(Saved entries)
▬▬▬▬▬▬▬▬▬▬

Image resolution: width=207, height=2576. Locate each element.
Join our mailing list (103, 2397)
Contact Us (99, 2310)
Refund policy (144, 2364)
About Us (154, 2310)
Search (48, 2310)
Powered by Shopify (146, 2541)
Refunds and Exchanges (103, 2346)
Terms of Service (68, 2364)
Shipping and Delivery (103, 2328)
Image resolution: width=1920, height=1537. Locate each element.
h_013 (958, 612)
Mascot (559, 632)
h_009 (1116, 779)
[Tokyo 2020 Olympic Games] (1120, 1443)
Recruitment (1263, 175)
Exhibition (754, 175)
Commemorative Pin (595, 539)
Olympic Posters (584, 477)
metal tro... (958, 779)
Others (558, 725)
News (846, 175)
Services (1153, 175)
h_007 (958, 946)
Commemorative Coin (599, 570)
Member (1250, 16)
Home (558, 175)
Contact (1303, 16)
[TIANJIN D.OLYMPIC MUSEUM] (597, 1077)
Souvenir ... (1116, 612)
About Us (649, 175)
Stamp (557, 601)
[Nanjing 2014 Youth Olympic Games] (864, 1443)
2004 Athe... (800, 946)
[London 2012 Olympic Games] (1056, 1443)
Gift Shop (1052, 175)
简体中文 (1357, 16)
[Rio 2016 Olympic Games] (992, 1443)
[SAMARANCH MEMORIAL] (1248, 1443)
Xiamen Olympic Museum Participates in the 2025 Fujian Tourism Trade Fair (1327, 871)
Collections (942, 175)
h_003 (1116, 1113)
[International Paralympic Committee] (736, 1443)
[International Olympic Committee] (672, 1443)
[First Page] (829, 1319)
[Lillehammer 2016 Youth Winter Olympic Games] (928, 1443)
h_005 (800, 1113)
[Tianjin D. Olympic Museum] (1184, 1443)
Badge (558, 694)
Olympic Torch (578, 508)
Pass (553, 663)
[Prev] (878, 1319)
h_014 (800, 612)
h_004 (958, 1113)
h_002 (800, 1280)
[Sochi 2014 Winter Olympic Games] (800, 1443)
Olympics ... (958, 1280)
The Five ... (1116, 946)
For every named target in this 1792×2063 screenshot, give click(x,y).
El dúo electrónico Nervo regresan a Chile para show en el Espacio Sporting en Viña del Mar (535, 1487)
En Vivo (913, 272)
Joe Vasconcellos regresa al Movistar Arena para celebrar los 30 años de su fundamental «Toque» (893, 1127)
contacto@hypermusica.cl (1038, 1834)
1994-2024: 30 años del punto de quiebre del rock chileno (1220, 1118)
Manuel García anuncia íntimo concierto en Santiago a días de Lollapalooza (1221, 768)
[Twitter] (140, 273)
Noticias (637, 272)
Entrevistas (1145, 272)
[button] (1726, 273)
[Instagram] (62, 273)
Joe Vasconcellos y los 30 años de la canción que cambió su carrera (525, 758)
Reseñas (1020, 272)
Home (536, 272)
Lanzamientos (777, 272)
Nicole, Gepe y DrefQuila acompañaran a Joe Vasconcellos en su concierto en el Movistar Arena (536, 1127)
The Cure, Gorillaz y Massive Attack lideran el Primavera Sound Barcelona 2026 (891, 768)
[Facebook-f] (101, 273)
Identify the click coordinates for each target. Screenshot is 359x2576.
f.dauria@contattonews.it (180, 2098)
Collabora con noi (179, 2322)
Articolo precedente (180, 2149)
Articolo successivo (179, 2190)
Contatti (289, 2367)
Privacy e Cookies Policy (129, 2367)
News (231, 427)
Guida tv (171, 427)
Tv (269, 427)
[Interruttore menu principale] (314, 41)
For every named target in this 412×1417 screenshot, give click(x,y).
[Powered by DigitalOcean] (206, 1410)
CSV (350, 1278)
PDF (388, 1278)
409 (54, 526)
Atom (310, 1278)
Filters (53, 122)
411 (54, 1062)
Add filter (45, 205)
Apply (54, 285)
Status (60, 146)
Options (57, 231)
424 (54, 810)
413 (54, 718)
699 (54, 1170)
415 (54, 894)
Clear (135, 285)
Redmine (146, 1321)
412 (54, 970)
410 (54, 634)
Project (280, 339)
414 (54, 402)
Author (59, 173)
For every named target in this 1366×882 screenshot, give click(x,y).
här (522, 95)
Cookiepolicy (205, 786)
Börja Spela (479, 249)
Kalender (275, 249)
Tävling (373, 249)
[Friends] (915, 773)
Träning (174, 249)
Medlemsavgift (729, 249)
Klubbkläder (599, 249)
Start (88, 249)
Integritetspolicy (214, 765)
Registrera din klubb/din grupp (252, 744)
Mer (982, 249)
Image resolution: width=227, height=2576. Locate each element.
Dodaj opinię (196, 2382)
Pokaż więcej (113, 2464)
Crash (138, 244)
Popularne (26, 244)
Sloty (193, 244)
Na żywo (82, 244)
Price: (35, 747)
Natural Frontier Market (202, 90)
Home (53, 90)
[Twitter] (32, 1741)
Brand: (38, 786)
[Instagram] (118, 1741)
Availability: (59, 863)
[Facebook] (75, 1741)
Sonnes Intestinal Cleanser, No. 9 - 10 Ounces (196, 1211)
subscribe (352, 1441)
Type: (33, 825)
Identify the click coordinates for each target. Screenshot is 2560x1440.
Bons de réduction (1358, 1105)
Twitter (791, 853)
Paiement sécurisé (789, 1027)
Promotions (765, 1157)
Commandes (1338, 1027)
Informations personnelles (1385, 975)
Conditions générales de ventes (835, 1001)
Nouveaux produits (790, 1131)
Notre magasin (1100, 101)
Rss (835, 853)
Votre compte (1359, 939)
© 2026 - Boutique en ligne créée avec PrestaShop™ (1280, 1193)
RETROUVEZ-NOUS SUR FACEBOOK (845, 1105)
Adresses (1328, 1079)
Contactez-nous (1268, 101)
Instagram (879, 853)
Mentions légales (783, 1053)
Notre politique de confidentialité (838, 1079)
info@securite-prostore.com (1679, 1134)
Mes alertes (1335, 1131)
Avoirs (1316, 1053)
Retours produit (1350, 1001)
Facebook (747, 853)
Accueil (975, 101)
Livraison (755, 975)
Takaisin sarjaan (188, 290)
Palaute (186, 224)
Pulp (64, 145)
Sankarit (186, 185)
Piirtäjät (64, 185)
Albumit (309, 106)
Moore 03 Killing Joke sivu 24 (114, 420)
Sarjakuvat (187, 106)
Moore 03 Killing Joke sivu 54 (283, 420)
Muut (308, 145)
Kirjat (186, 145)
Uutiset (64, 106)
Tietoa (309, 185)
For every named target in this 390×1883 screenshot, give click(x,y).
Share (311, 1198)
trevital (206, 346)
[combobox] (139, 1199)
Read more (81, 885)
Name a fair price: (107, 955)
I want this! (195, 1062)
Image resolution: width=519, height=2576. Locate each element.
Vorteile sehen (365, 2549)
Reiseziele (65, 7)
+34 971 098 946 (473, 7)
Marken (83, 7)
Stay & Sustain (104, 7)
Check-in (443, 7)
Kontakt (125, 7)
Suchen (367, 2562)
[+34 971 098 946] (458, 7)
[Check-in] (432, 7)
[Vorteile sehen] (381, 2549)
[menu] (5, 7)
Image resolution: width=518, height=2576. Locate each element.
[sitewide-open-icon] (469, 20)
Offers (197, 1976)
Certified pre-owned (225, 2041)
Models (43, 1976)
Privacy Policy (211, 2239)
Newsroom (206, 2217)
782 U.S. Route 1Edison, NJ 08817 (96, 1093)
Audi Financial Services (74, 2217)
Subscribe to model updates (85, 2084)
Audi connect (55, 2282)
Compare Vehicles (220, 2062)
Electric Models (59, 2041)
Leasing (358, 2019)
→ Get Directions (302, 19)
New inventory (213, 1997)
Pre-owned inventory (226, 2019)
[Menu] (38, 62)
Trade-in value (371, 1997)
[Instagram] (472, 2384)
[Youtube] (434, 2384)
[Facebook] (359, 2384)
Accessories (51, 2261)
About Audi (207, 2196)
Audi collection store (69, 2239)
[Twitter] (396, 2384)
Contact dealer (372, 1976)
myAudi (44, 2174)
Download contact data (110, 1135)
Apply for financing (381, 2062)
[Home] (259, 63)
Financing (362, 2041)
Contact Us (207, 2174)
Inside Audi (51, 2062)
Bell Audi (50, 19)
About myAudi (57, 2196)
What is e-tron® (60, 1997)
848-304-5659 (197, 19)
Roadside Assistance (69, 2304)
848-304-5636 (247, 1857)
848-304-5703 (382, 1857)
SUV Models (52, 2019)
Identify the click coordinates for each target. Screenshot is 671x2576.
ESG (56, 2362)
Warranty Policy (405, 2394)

▬▬▬▬▬▬▬▬▬▬

Work request: In the entries above, find the line with "h_009 (1116, 779)" and the line with "Commemorative Coin (599, 570)", then set down exactly those two and every line between them, nothing else.

Written reply:
h_009 (1116, 779)
[Tokyo 2020 Olympic Games] (1120, 1443)
Recruitment (1263, 175)
Exhibition (754, 175)
Commemorative Pin (595, 539)
Olympic Posters (584, 477)
metal tro... (958, 779)
Others (558, 725)
News (846, 175)
Services (1153, 175)
h_007 (958, 946)
Commemorative Coin (599, 570)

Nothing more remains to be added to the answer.